The presence of moderate to severe depressive symptoms was the only other variable with a significant impact in the multivariate regression model. Depression is a well-known risk factor for suicidality [41]. No other variables showed a significant association with suicide risk including well established risk factors for completed suicide such as male sex, older age, or unemployment [1]. Additionally, it can be hypothesized that there are characteristic differences between suicide completers and persons with elevated suicide risk as assessed by self-report questionnaires such as the SBQ-R in our study. For example, it is known, that women are more likely to engage in nonfatal suicide attempts while the risk for completed suicide is greater in men [42,43,44].
In the separate analyses for males and females a distinctive pattern of personality factors was associated with suicide risk. For males, low levels of extraversion and low levels of conscientiousness were significant predictors. Velting (1999) also reported low levels of conscientiousness to be associated with suicidal ideation and a facet level analysis of the conscientiousness personality dimension identified lack of self-discipline as the most powerful predictor of suicidal ideation in men. On the other hand, low extraversion has not been previously reported to be specifically associated with male suicide risk, but is a well-established risk factor for both sexes.

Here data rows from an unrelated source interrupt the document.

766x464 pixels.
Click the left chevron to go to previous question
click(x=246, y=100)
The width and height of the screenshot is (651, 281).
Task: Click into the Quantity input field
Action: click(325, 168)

Interestingly, high anxiety levels were associated with suicide-related behaviors in the male population, an association not found in women. These findings are in contrast to previous research on the association between anxiety disorders and suicidality, which found anxiety disorders to be an independent risk factor for suicide ideation and attempt for both sexes [45,46]. Cougle et al. (2009) report that for women all four anxiety disorders (social anxiety disorder, posttraumatic stress disorder, generalized anxiety disorder, panic disorder) were predictive of suicidality, while for men only posttraumatic stress disorder and panic disorder were identified as risk factors.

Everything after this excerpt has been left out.